**Work to complete**
All of the data below should be printed again exactly, pictures excluded.

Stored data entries
------------

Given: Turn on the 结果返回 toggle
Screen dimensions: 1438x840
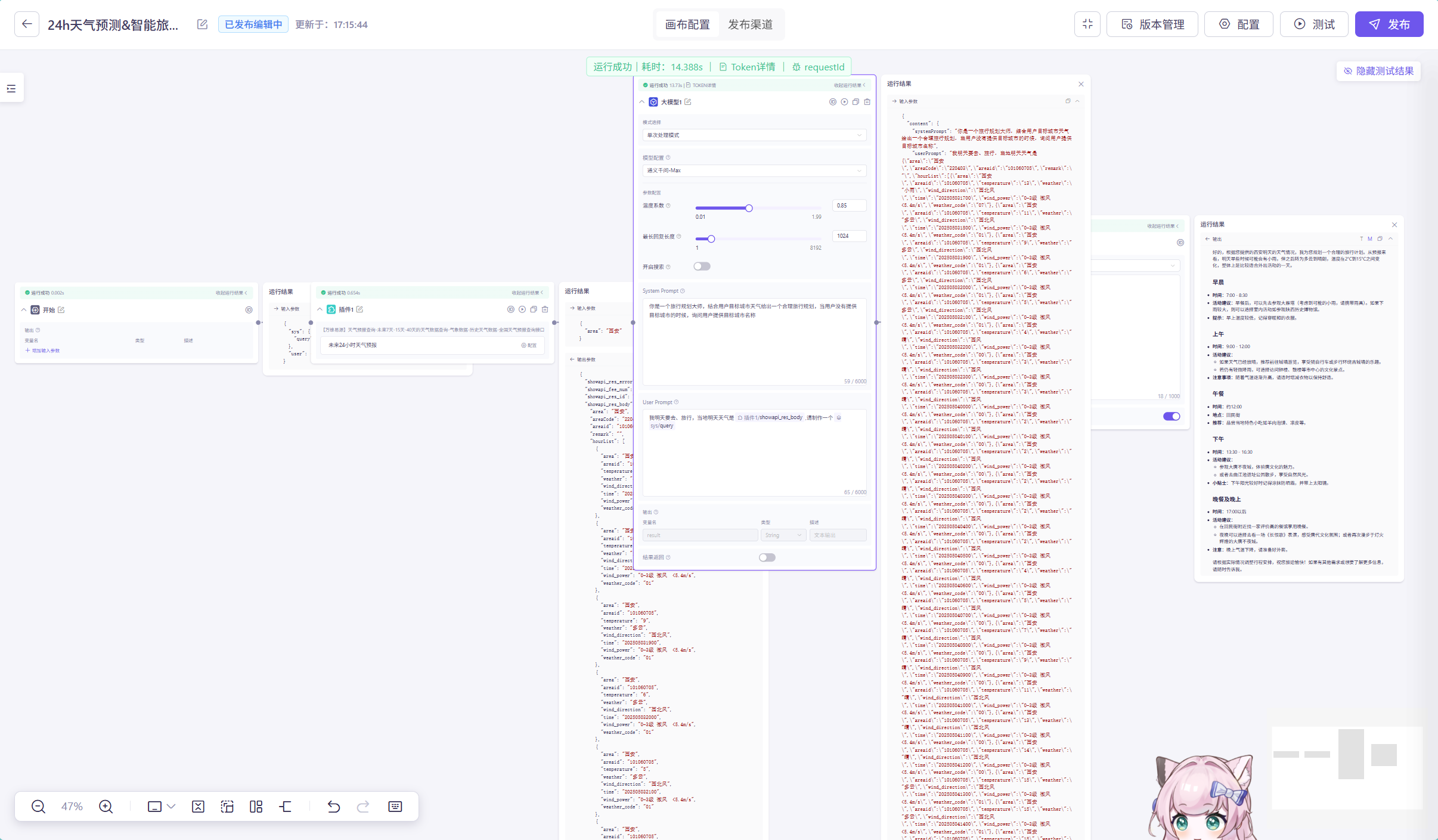Looking at the screenshot, I should tap(767, 557).
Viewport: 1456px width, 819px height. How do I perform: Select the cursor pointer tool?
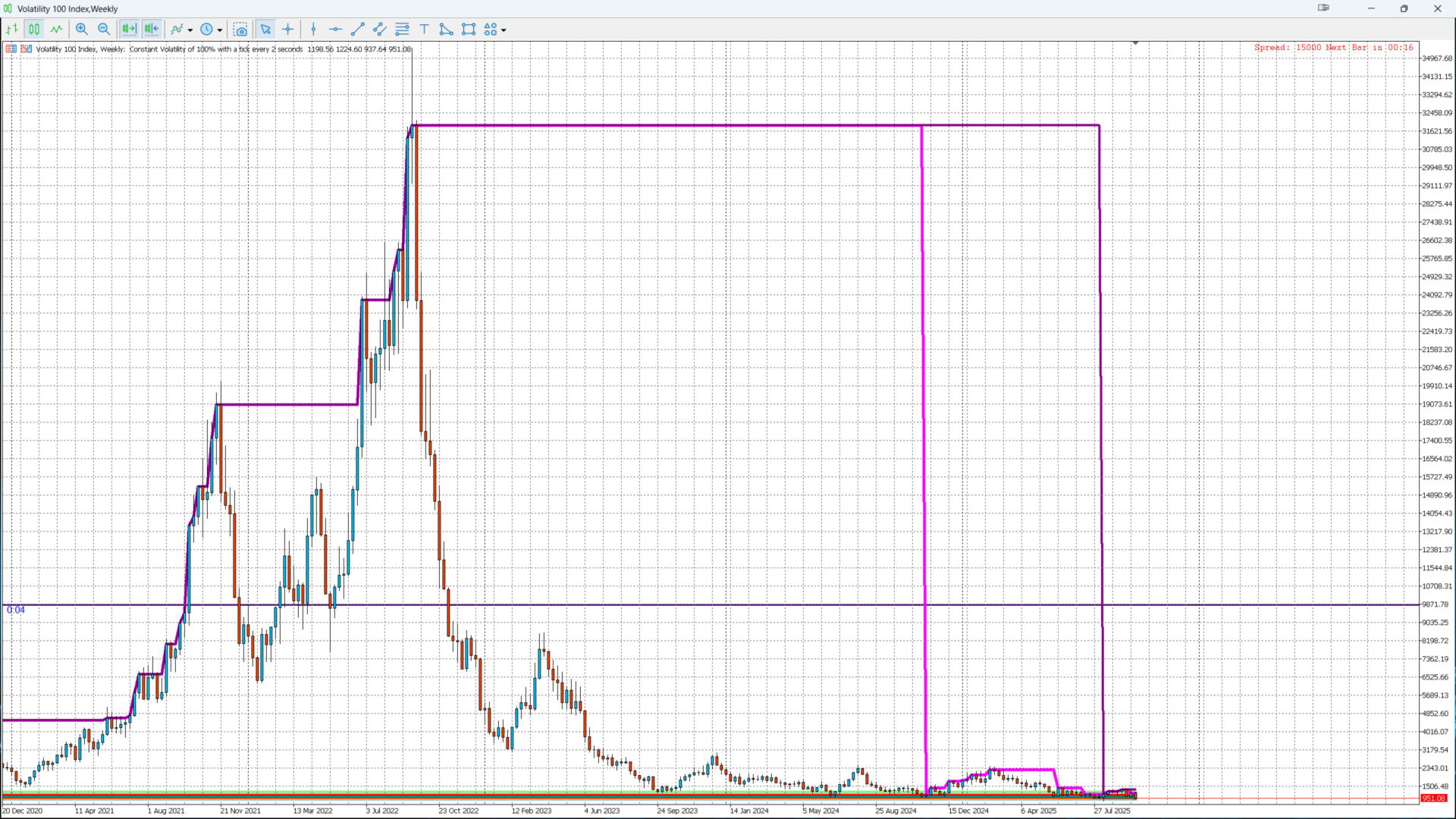[x=265, y=30]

------------

**Task response**
Given: Turn on the 结果返回 toggle
Screen dimensions: 1438x840
Looking at the screenshot, I should tap(767, 557).
Viewport: 1456px width, 819px height. How do I perform: Select the cursor pointer tool?
[x=265, y=30]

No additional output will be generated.